◆ WRITTEN TASKS:
**A)** In the comment on dd and cat, why does the commenter conclude that head "wasn't so 'standard' after all"? Answer in one to three sentences.
**B)** Answer these questions from the comment on dd and cat, one answer per line, marked the same way:
(i) What does the commenter say the bs=4M argument actually changes?
(ii) Which command does the quoted article suggest combining with cat to show progress?
(iii) What operating system and version does the uname -sr output show?
**C)** Proceed with the comment on dd and cat, continuing it from its last line.

"This is a strange program of obscure provenance that somehow, still manages to survive in the 21st century."
-> links to wikipedia page with direct discription of lineage back to 5th ed research unix
"That weird bs=4M argument in the dd version isn’t actually doing anything special—all it’s doing is instructing the dd command to use a 4 MB buffer size while copying. But who cares? Why not just let the command figure out the right buffer size automatically?"
Um -
a) it is 'doing the special thing' of changing the block size (not buffer size)
b) Because the command probably doesn't figure out the right size automatically, much like your 'cat' example above which also doesn't
c) And this can mean massive performance differences between invocations
> Another reason to prefer the cat variant is that it lets you actually string together a normal shell pipeline. For instance, if you want progress information with cat you can combine it with the pv command
>If you want to create a file of a certain size, you can do so using other standard programs like head. For instance, here are two ways to create a 100 MB file containing all zeroes:
$ uname -sr
OpenBSD 6.0
$ head -c 10MB /dev/zero
head: unknown option -- c
usage: head [-count | -n count] [file ...]
well.. guess that wasn't so 'standard' after all..

◆ SUPPLIED DATA:
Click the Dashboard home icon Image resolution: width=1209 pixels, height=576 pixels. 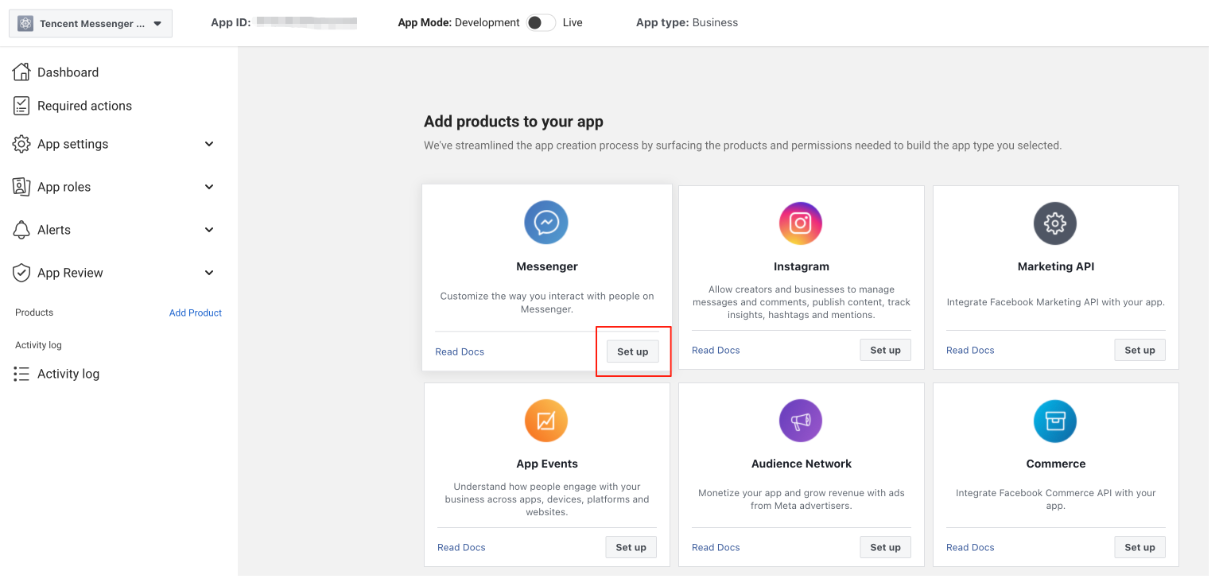(x=21, y=72)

◆ ANSWERS TO THE PROBLEMS:
**A)** The commenter ran the article's suggested head -c command on OpenBSD 6.0, and it failed with "unknown option -- c." The usage message showed that this head accepts only a count or -n count, so the "standard" approach did not work there.

**B)**
(i) The block size, not the buffer size.
(ii) The pv command.
(iii) OpenBSD 6.0.

**C)**
I must be using some nonstandard version...
$ man head |sed -ne 47,51p
HISTORY
The head utility first appeared in 1BSD.
AUTHORS
Bill Joy, August 24, 1977.
$ sed -ne 4p /usr/src/usr.bin/head/head.c
* Copyright (c) 1980, 1987 Regents of the University of California.
Hmm..
> So if you find yourself doing that a lot, I won’t blame you for reaching for dd. But otherwise, try to stick to more standard Unix tools.
Like 'pv'?
edit: added formatting, sector size note, head manpage/head.c stuffs.. apologies.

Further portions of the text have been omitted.